How very unfair that the president should have to address such 19th century issues as territorial acquisition and religious fanaticism. But is this really so unique a problem?
George W. Bush, for example, intended to be the “education president” and to represent a new kind of “compassionate conservatism.” If there was a rap against his 2000 campaign, it was that he didn’t speak enough about foreign affairs. His agenda was largely domestic — until 9/11.
In the very first year of his presidency — not the sixth year, as with Obama — everything changed. For better or worse, he will be judged above all else as a foreign policy president.
What about Franklin Roosevelt? Did he seek the rise of Hitler and the Japanese attack on Pearl Harbor — or were these thrust upon him at the same time he addressed a far deeper economic crisis than has Obama?
Or Woodrow Wilson? Was it his agenda to involve America in World War I, or did the European conflagration draw in a reluctant America at the same time Wilson pursued his progressive domestic agenda?

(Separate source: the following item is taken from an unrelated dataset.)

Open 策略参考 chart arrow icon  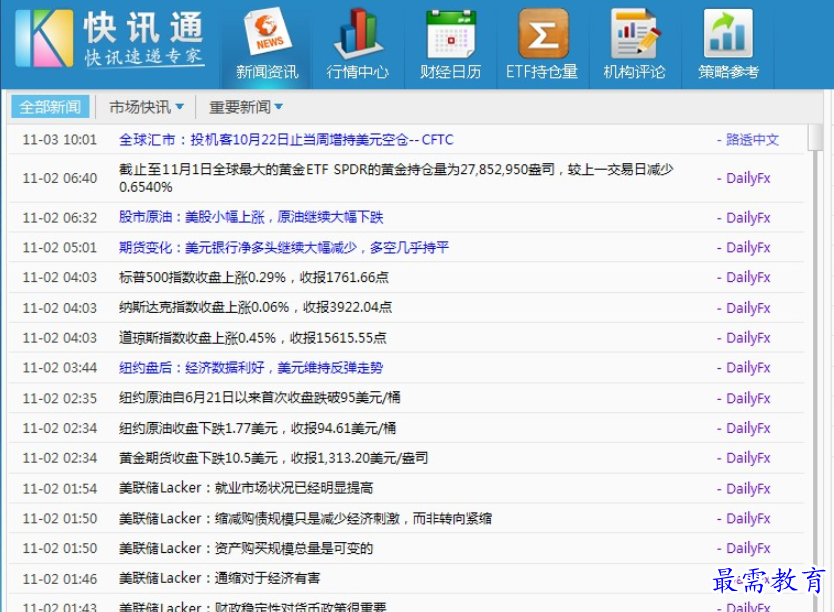(x=727, y=35)
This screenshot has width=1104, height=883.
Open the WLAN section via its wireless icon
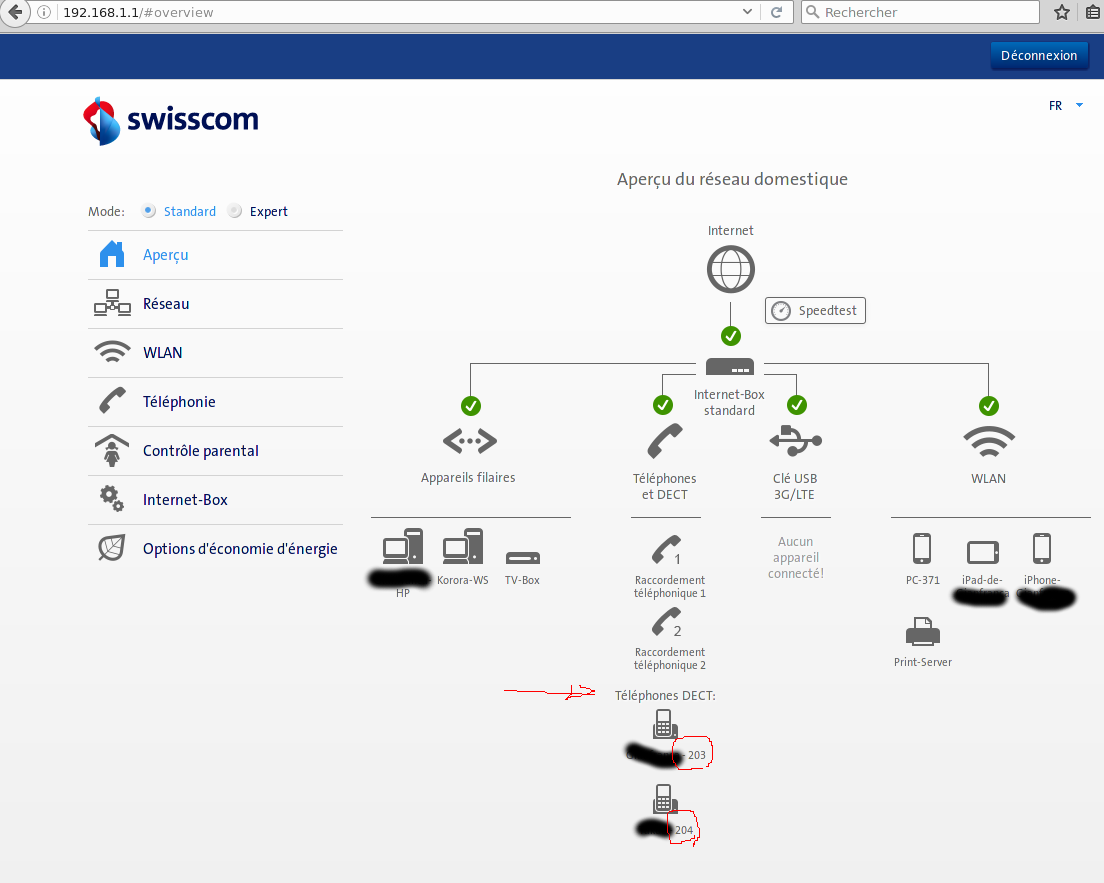click(112, 352)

Or Abraham Lincoln? Did he seek the secession of Southern states and the destruction of the union? Or did he try every way he knew to offer reassurances to the Southern states which feared that he would unilaterally alter the Constitution regarding slavery?
American presidents are not free to pursue their own agendas without regard to the challenges the nation and the world throw up to them. They need to rise to those challenges, and they will ultimately be judged by how well they do so.

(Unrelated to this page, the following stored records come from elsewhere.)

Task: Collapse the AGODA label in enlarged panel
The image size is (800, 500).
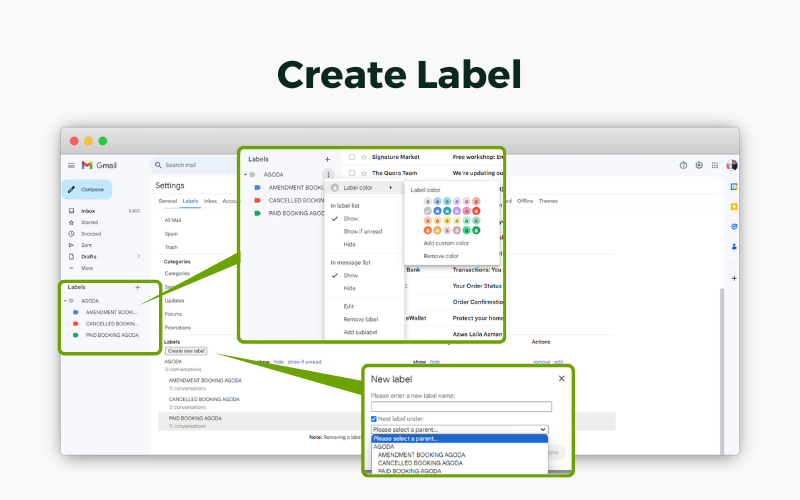Action: coord(246,175)
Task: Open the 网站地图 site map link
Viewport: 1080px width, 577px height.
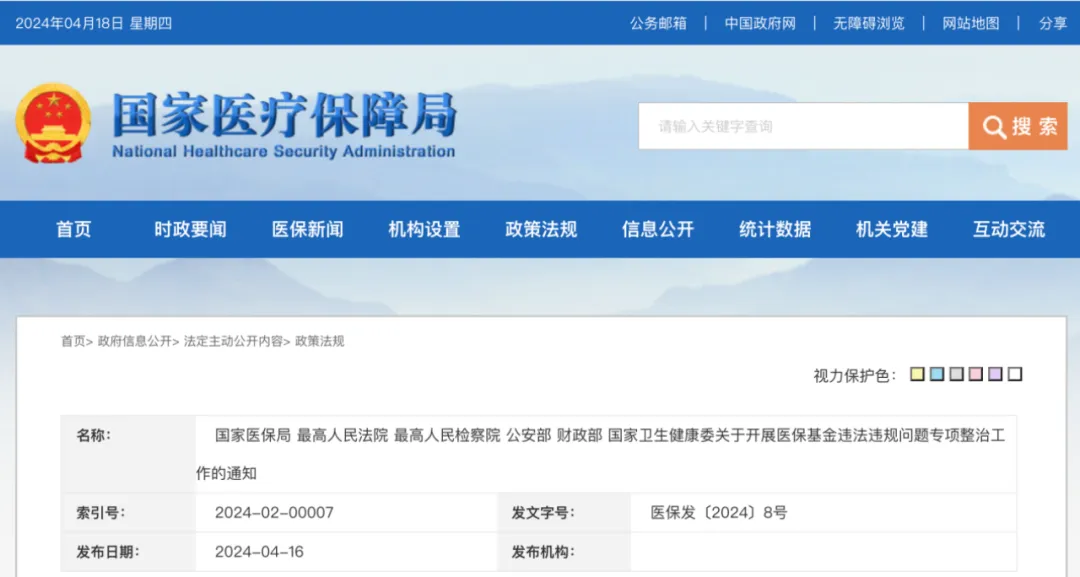Action: (971, 23)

In the great scheme of things, the foreign policy challenges confronting Obama are relatively minor compared with those that have confronted many other presidents. And it is not just the president.
Over and over we hear that the American public is “war weary.”
We might ask: of what exactly is the American public weary? The burdens and sacrifices of the Iraq and Afghanistan wars have fallen entirely on a very small slice of the American population. Those who have served — in some cases, again and again — and their families have borne the entire burden. And the rest of us? The other 95 percent of Americans? What exactly wearies us?
Ninety-five percent of Americans have not served, have not sacrificed and have not expended a dime in new taxes to pay for war (our government preferring instead to borrow the money). British civilian victims of nightly Nazi bombing from 1940 to 1942 had every right to be weary; 95 percent of Americans today could not name one way in which our daily lives have been inconvenienced by war.
What is it that wearies us so? This is neither an argument for or against a war with the Islamic State, a matter which needs to be decided on the merits. It is an argument to grow up and end our perpetual, sloppy self-indulgence, which is daily magnified by the media. Our own problems always look larger than those faced by others. The most cursory look at American history would quickly instruct us otherwise. The president should stop feeling sorry for himself and lead. The rest of us should stop feeling sorry for ourselves, too.